10 французских фильмов, которых вы, скорее всего, не видели, а зря

11 июля 2016, 16:35
Версия для печати Версия для печати

Во французском кино «фильмов, которых вы, скорее всего, не видели, а зря», пожалуй, больше, чем где бы то ни было, — там всего никак не охватишь, как ни старайся; что-нибудь да упустишь, непременно. Просто потому, что французский кинематограф существует беззаконнее, чем любой другой, а стало быть, разрозненнее.

ПОКАЗАННЫЕ ЗАПИСИ:
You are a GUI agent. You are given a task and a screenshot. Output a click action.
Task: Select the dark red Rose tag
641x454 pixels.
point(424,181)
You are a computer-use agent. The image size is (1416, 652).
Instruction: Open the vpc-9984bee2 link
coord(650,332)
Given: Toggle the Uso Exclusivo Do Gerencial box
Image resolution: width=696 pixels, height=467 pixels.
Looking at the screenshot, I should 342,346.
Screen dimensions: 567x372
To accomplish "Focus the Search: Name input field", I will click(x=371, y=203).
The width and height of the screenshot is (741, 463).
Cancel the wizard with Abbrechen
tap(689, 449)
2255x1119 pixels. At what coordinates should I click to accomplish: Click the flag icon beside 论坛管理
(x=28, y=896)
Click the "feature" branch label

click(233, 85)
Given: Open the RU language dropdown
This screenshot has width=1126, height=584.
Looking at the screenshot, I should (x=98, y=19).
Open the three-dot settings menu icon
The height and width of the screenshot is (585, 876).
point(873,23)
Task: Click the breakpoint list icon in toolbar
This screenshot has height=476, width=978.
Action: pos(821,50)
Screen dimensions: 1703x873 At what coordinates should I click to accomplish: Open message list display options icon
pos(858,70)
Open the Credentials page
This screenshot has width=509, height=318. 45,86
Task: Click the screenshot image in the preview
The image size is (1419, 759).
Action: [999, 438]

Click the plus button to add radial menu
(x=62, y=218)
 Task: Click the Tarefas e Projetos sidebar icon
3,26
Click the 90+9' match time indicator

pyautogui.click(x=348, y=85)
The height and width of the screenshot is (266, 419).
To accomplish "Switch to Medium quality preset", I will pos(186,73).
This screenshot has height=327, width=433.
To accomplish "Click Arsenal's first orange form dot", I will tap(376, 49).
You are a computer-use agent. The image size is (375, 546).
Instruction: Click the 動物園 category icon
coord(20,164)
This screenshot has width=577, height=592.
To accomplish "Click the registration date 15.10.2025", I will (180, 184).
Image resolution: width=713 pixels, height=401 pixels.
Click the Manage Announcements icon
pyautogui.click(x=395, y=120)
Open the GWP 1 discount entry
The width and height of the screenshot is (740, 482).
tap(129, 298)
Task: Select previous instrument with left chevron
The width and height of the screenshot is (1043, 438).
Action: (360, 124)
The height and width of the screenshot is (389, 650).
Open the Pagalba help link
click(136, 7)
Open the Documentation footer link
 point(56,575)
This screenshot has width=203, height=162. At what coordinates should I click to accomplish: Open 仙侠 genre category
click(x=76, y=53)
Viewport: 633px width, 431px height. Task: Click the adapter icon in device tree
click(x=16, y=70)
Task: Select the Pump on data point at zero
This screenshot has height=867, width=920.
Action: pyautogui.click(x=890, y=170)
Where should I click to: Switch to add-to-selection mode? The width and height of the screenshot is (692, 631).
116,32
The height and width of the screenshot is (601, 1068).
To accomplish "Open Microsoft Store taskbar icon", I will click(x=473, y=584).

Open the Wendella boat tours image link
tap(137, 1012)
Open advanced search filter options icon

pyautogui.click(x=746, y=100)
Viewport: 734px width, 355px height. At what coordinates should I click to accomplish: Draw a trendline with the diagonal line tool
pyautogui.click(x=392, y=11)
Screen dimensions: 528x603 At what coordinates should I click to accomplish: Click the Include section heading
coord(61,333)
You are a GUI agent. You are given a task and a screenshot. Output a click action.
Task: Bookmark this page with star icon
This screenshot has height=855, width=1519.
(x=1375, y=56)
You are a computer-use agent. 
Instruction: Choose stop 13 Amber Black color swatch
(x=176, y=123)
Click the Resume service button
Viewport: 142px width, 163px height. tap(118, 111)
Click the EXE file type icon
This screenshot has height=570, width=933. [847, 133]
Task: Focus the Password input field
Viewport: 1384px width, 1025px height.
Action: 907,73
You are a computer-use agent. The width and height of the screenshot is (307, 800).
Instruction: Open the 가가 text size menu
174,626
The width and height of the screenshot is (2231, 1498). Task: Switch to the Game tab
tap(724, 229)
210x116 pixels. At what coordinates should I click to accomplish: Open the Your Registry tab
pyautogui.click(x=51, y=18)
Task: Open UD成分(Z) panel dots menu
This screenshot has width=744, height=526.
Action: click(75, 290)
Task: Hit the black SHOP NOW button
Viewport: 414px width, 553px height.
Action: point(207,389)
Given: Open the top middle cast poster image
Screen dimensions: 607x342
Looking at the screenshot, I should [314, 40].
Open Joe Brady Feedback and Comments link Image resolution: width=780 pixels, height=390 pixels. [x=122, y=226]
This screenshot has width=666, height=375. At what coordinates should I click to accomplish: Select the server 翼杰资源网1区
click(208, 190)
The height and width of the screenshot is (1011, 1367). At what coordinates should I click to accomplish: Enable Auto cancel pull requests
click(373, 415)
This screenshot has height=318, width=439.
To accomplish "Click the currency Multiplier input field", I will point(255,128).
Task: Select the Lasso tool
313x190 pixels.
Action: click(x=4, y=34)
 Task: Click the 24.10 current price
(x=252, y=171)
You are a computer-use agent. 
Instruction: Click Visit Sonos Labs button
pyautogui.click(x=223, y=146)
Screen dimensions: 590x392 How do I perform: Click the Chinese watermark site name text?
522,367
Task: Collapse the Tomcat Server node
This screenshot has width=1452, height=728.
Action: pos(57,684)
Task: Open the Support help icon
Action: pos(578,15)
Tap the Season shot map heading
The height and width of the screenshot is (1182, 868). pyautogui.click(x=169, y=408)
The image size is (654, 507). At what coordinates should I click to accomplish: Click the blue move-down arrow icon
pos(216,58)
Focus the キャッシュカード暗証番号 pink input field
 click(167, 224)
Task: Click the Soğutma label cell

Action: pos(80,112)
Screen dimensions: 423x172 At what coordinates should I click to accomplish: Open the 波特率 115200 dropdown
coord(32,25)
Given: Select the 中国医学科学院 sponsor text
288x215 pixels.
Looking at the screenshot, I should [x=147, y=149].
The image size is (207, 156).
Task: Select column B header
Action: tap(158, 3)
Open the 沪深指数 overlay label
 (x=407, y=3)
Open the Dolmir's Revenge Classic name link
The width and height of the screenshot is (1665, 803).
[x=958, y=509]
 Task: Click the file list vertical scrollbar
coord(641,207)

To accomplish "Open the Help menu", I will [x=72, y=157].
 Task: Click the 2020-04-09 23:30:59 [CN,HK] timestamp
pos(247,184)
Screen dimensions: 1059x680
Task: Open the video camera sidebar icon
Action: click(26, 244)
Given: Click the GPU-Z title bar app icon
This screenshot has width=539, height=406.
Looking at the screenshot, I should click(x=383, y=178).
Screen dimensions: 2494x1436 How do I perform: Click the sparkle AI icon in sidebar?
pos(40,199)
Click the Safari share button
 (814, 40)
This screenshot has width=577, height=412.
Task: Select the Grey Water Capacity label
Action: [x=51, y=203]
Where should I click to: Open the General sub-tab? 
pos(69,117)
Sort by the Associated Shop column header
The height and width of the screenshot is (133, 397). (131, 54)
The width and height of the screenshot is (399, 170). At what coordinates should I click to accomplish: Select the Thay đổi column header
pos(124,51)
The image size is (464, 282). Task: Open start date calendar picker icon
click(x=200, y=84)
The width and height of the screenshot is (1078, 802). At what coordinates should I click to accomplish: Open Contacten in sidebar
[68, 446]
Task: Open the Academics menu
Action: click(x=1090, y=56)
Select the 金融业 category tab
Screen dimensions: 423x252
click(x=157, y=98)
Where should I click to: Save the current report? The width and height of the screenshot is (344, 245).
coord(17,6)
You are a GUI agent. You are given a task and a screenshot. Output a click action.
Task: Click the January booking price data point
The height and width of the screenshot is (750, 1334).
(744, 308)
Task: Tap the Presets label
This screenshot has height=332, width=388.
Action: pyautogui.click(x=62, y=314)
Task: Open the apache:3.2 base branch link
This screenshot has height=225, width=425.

ЧТО СДЕЛАТЬ:
[1] Замените «французский кинематограф» на «итальянский кинематограф» и приведите отрывок о французских фильмах, начиная со слов «10 французских фильмов, которых» и заканчивая словами «стало быть, разрозненнее.».
[2] Выведите без изменений записи, начиная со строки, где стоит «This screenshot has height=318, width=439.», и заканчивая строкой с «Action: pos(578,15)», включая обе.
Отрывок и записи никак не связаны между собой.

ОТВЕТЫ ПО ЗАДАНИЯМ:
[1]
10 французских фильмов, которых вы, скорее всего, не видели, а зря

11 июля 2016, 16:35
Версия для печати Версия для печати

Во французском кино «фильмов, которых вы, скорее всего, не видели, а зря», пожалуй, больше, чем где бы то ни было, — там всего никак не охватишь, как ни старайся; что-нибудь да упустишь, непременно. Просто потому, что итальянский кинематограф существует беззаконнее, чем любой другой, а стало быть, разрозненнее.

[2]
This screenshot has height=318, width=439.
To accomplish "Click the currency Multiplier input field", I will point(255,128).
Task: Select the Lasso tool
313x190 pixels.
Action: click(x=4, y=34)
 Task: Click the 24.10 current price
(x=252, y=171)
You are a computer-use agent. 
Instruction: Click Visit Sonos Labs button
pyautogui.click(x=223, y=146)
Screen dimensions: 590x392 How do I perform: Click the Chinese watermark site name text?
522,367
Task: Collapse the Tomcat Server node
This screenshot has width=1452, height=728.
Action: pos(57,684)
Task: Open the Support help icon
Action: pos(578,15)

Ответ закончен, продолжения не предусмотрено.